1. Gegenstand eines Ergänzungsbescheids gemäß § 216 Abs. 2 AO kann auch die im Gewinnfeststellungsbescheid unterlassene Feststellung sein, daß die Buchführung nicht ordnungsmäßig war.

2. Die nachträgliche Feststellung des Fehlens einer ordnungsmäßigen Buchführung (1.) kann auch für einen Veranlagungszeitraum getroffen werden, für den der Steueranspruch verjährt ist, wenn die Ordnungsmäßigkeit der Buchführung für die steuerrechtliche Beurteilung von Sachverhalten aus nicht verjährten Zeiträumen bedeutsam bleibt (hier Verlustabzug).

3. Eine Bilanz ist im Sinne der Vorschrift des § 39 Abs. 2 HGB rechtzeitig aufgestellt, wenn der Kaufmann im Laufe des folgenden Geschäftsjahres auf den Bilanzstichtag einen auf dem Inventar und einer Hauptabschlußübersicht beruhenden "Vermögensstatus" erstellt, den er seinen Gläubigern übersendet, obschon diese Vermögensübersicht und die laufende Buchführung inhaltliche Mängel aufweisen.
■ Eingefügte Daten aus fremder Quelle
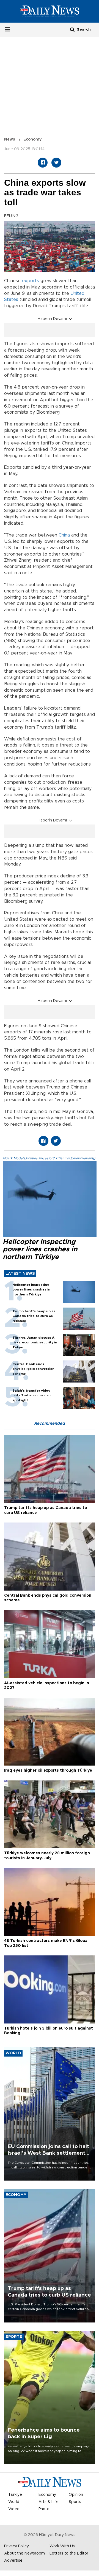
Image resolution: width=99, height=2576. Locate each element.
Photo (44, 2509)
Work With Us (62, 2546)
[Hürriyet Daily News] (49, 11)
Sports (75, 2502)
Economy (32, 139)
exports (31, 281)
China (65, 535)
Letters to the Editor (69, 2553)
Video (14, 2509)
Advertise (13, 2560)
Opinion (76, 2495)
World (13, 2502)
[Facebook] (43, 163)
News (9, 139)
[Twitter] (56, 163)
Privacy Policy (16, 2546)
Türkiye (15, 2495)
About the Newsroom (24, 2553)
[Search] (72, 29)
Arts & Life (48, 2502)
AO § 162 Abs. 2, § 215 Abs. 2 Nr. 2, § 216; EStG § 10d; HGB § 39 Abs. 2.

Vorinstanz: FG Baden-Württemberg

Sachverhalt

Klägerin und Revisionsklägerin (Klägerin) ist eine KG. Der Beklagte und Revisionsbeklagte (das Finanzamt - FA -) stellte in den gemäß § 100 Abs. 2 der Reichsabgabenordnung (AO) für vorläufig erklärten einheitlichen Gewinnfeststellungsbescheiden vom 11. Juli 1967 Verluste der Klägerin für 1963 in Höhe von 213.233 DM und für 1964 von 468.630 DM fest. Diese Verluste wurden den gegen die beiden Gesellschafter der KG ergangenen Einkommensteuerbescheiden 1963 und 1964 vom 19. Juli 1967 zugrunde gelegt.
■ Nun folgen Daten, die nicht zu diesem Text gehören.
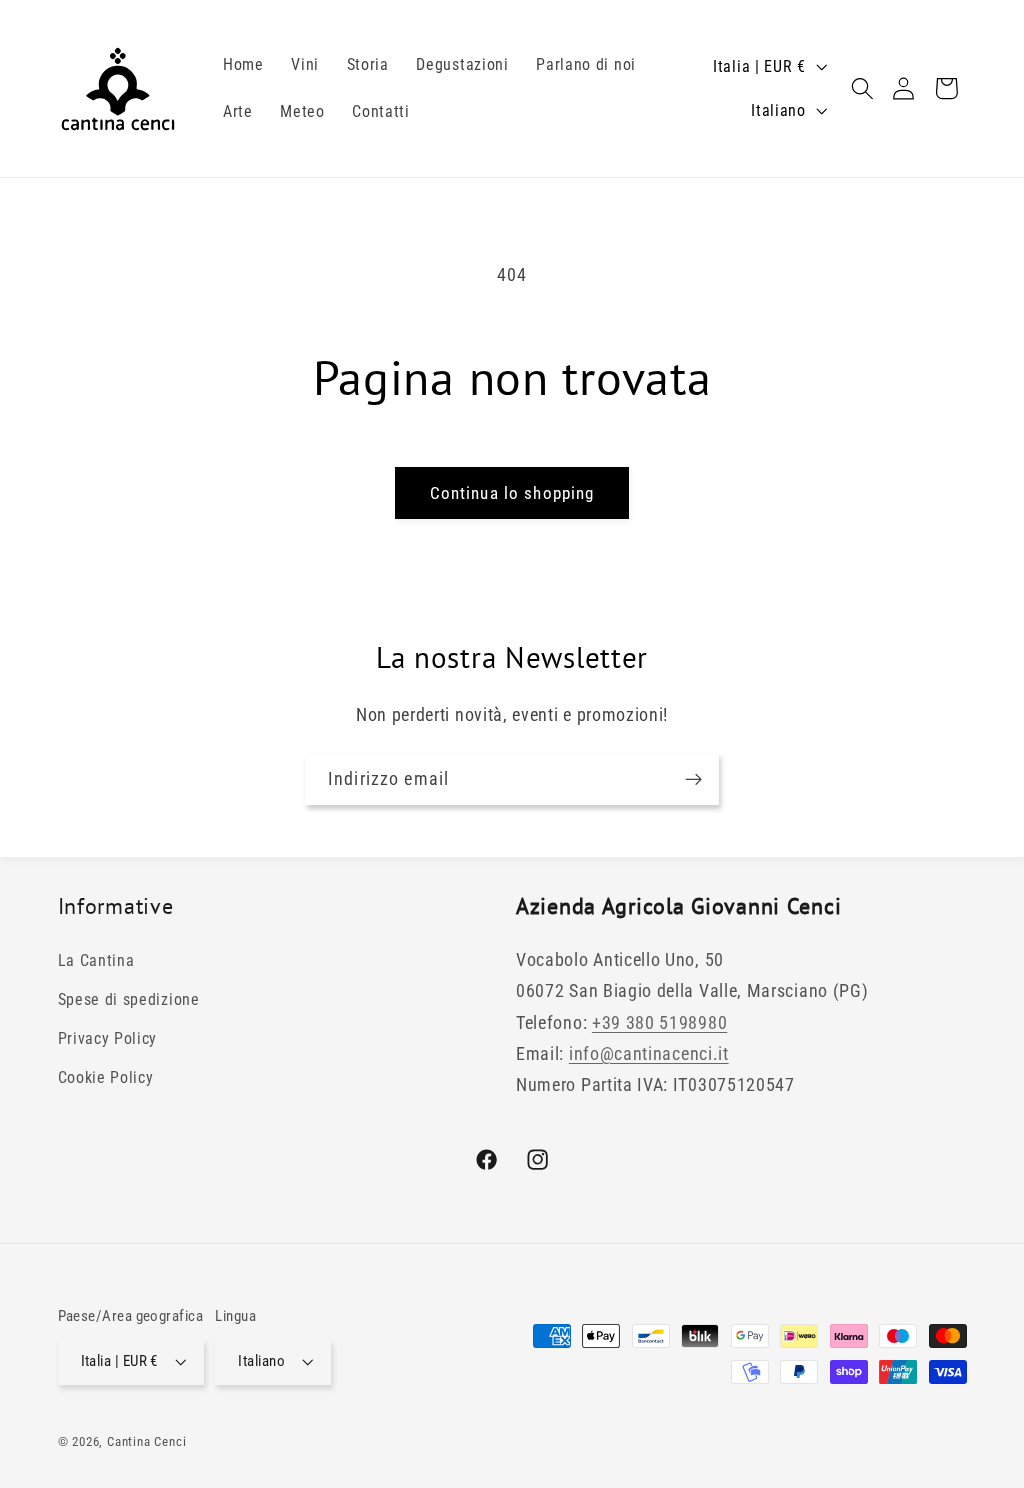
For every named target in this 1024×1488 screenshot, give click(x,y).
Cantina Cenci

Aufgrund einer in der Zeit vom Oktober 1972 bis Ende März 1973 durchgeführten Betriebsprüfung erließ das FA am 20. Juni 1974 als Ergänzungsbescheide gemäß § 216 Abs. 2 AO bezeichnete Verfügungen, in denen jeweils festgestellt wurde, daß die Verluste aus den Jahren 1963 und 1964 nicht aufgrund ordnungsmäßiger Buchführung ermittelt worden seien. Die Einsprüche blieben ohne Erfolg.
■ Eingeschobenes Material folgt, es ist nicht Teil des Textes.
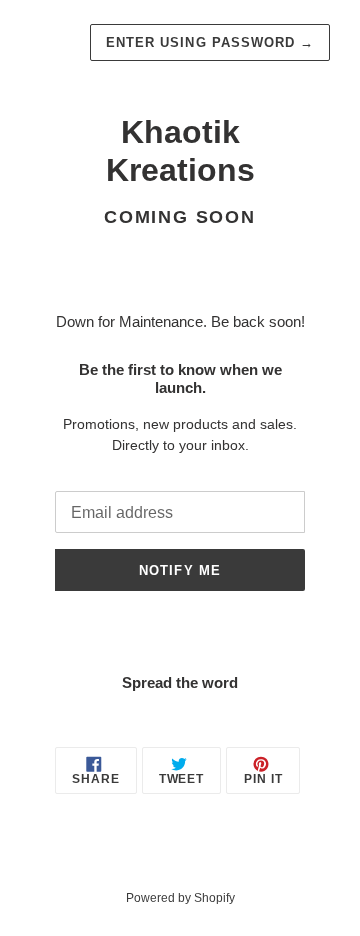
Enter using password (210, 42)
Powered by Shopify (180, 898)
Das Finanzgericht (FG) wies die Klage ab. Es führte aus, das FA habe zu Recht in den angefochtenen Ergänzungsbescheiden die Feststellungen nachgeholt, daß die Buchführung der Klägerin nicht ordnungsmäßig gewesen sei und daß die in den Jahren 1963 und 1964 entstandenen Verluste von den Gesellschaftern der Klägerin in den folgenden Veranlagungszeiträumen nicht gemäß § 10 d des Einkommensteuergesetzes (EStG) berücksichtigt werden könnten (Hinweis auf Urteil des Bundesfinanzhofs - BFH - vom 14. Juni 1963 VI 189/62 U, BFHE 77, 469, BStBl III 1963, 491). Bei der im Gewinnfeststellungsverfahren zu treffenden Feststellung zur Frage der Ordnungsmäßigkeit der Buchführung gehe es um eine Entscheidung für das Verlustentstehungsjahr, nicht für das Jahr, für welches der Verlustabzug geltend gemacht werde (vgl. BFH-Urteil vom 29. März 1973 IV R 238/69, BFHE 109, 141, BStBl II 1973, 540). Das FA habe in den vorläufigen Gewinnfeststellungsbescheiden vom 11. Juli 1967 über die Frage der Ordnungsmäßigkeit der Buchführung noch nicht entschieden. Der Erlaß der angefochtenen Ergänzungsbescheide vom 20. Juni 1974 sei auch nicht deshalb unzulässig gewesen, weil zu diesem Zeitpunkt die Steueransprüche bereits verjährt gewesen seien. Die Verjährung der unmittelbar auf einem Gewinnfeststellungsbescheid beruhenden Einkommensteueransprüche schließe dann den Erlaß von Ergänzungsbescheiden nicht aus, wenn und soweit der Inhalt dieser Bescheide solche Einkommensteueransprüche betreffe, die noch nicht verjährt seien. Insoweit greife der Schutz der Verjährung nicht ein. Die im vorliegenden Verfahren streitige Frage der Ordnungsmäßigkeit der Buchführung der Klägerin in den Jahren 1963 und 1964 wirke unmittelbar auf die Einkommensteuer ihrer Gesellschafter in den unstreitig nicht verjährten Veranlagungszeiträumen 1965 bis 1969 ein, weil die Gesellschafter für diese Veranlagungszeiträume den Abzug ihrer Verluste aus den Jahren 1963 und 1964 gemäß § 10 d EStG begehrten. Die angefochtenen Ergänzungsbescheide seien auch inhaltlich im Ergebnis Rechtens, da die Klägerin ihre Verluste in den Jahren 1963 und 1964 nicht aufgrund ordnungsmäßiger Buchführung ermittelt habe (wird ausgeführt). Die Klägerin habe die Bilanz 1963 erst im Jahre 1967, also wesentlich verspätet, aufgestellt. Daher sei auch die Bilanz des folgenden Wirtschaftsjahres 1964 nicht ordnungsmäßig (vgl. BFH-Urteil vom 24. September 1974 VIII R 125/70, BFHE 113, 500, BStBl II 1975, 78).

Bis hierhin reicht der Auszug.